Title

Expression Sequence Tags Analysis, Annotation, Toxicogenomics, and Learning Approach

Date of Award

2007

Degree Type

Dissertation

Degree Name

Doctor of Philosophy (PhD)

Department

Biological Sciences

First Advisor

Youping Deng

Advisor Department

Biological Sciences

Abstract

Genome sequence of many organisms is still unknown. Earthworm, Eisenia fetida , commonly known as compost worm, was described by Aristotle as "the intestine of the earth". Little is known about its genome sequence although it has been extensively used as a test organism in terrestrial ecotoxicology. In order to understand its gene expression in response to environmental contaminants, we cloned 4032 cDNAs or expressed sequence tags (ESTs) from two E. fetida libraries. Clustering analysis yielded 2231 unique sequences including 448 contigs (from 1361 ESTs) and 1783 singletons. We stored all the information along with Gene Ontology and Pathway information at a highly performed relational database called EST model database (ESTMD) an integrated Web-based database model. To understand molecular mechanisms of the chronic, sublethal effects of 2,4,6-trinitrotoluene (TNT), a widely used ordnance compound of public concerns, we constructed a microarray consisting of 4,032 cDNA isolated from the earthworm Eisenia fetida . Based on the reproduction response to TNT, four treatments, i.e., control, 7, 35 and 139 ppm, were selected for gene expression studies.
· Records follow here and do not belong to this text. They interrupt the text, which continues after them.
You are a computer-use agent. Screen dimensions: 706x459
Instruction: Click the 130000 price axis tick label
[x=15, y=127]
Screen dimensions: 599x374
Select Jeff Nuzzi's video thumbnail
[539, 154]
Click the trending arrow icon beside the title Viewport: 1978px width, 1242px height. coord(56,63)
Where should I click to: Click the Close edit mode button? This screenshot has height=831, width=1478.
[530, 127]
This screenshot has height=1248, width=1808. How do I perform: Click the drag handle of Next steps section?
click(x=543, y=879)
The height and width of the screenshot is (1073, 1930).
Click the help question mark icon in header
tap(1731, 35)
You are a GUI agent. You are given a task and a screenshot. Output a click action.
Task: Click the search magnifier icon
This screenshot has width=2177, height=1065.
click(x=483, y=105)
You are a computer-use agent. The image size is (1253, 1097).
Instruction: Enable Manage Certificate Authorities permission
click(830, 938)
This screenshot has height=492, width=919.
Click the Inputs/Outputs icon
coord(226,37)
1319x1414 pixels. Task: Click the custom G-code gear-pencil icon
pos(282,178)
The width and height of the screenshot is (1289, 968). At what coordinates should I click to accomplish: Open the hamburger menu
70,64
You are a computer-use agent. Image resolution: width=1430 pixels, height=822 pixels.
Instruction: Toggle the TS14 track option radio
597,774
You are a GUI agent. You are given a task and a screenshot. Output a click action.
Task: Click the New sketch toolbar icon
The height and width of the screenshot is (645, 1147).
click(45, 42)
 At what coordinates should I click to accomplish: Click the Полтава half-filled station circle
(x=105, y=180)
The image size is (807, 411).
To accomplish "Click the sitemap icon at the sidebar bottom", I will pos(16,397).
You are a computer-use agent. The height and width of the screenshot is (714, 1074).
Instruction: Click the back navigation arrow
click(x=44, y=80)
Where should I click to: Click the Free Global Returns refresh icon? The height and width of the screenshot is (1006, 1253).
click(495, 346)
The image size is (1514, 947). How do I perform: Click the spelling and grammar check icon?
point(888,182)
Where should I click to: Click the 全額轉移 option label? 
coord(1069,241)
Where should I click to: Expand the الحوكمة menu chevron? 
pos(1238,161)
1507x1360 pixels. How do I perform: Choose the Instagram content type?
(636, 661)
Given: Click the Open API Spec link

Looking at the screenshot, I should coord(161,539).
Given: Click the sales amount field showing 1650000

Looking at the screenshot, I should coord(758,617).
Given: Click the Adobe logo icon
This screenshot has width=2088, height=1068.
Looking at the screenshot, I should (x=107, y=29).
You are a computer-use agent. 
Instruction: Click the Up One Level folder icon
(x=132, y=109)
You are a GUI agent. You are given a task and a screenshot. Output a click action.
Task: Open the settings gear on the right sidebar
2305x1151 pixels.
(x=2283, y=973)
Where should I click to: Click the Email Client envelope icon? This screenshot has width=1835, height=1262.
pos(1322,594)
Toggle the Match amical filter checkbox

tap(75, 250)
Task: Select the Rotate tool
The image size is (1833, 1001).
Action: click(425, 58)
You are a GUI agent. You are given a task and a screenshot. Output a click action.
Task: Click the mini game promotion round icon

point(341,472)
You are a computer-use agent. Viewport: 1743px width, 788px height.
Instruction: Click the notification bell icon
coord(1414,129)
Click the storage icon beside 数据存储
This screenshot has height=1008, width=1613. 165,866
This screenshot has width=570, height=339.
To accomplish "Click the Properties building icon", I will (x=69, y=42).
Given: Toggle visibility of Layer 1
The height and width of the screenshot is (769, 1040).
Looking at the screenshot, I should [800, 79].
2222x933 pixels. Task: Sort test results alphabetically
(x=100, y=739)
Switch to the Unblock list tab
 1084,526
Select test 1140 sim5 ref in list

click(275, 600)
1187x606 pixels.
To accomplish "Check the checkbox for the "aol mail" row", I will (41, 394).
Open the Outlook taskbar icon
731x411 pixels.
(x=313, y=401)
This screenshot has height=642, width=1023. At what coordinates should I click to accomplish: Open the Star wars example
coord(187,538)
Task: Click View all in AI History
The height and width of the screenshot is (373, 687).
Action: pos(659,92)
We performed an interwoven loop designed microarray experiment. Statistical data analysis identified that the expression of 109 significant transcripts. A down-regulation of chitinase genes and evidence blood disorders, weaken immunity and decrease digestion in E. fetida has been reported. We also implemented a java application that allows easy evaluation of errors and the role of hybrid normalization methods to remove the systematic errors from the experiment's data. Another important aspect of microarray analysis is classification of data and pattern recognition. Several classifications methods have been studied for the identification of differentially expressed genes in microarray data. However there is lack of comparison between these methods to find a better framework for classification, clustering and analysis of microarray gene expression results. We compared the efficiency of the classification methods. We reported that the choice of feature selection and classification methods substantially influence classification success. We also developed a java GUI application, called SVM Classifier, that allows SVM users to perform SVM training, classification and prediction.